▸ **TASK DETAILS**
Take the line with "Given: Click green" and every line after it in the entries below, and set them down exactly, without any pictures.

Stored items
■ ■ ■ ■ ■ ■ ■

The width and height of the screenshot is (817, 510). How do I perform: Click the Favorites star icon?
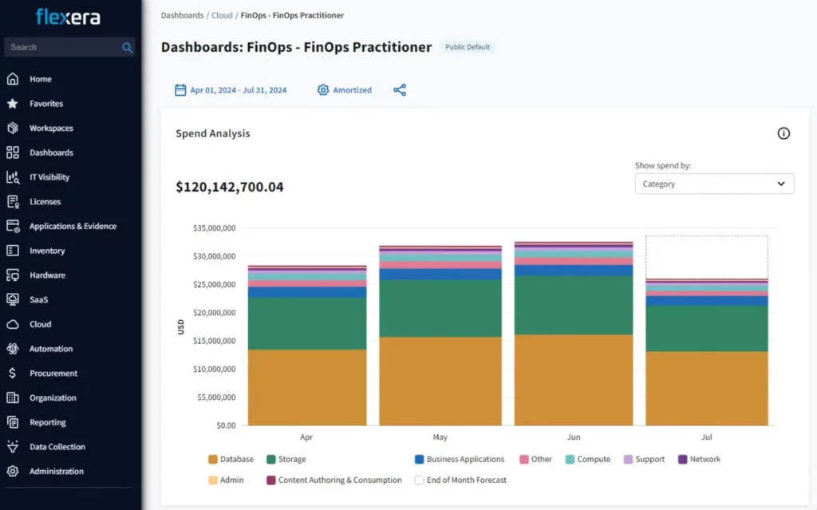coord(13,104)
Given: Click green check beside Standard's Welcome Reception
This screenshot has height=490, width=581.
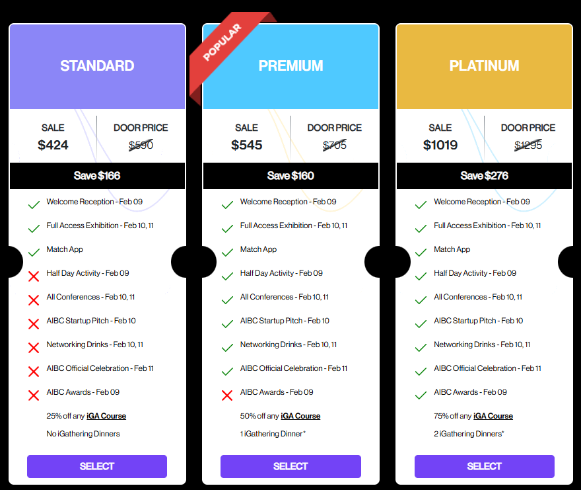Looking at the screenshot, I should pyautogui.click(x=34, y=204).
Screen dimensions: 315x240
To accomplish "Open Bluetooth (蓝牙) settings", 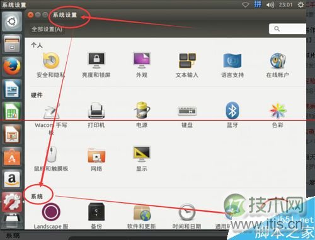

■ ■ ■ ■ ■ ■ ■

▸ **WRITTEN ANSWER**
Given: Click green check beside Standard's Welcome Reception
This screenshot has height=490, width=581.
Looking at the screenshot, I should pyautogui.click(x=34, y=204).
Screen dimensions: 315x240
To accomplish "Open Bluetooth (蓝牙) settings", 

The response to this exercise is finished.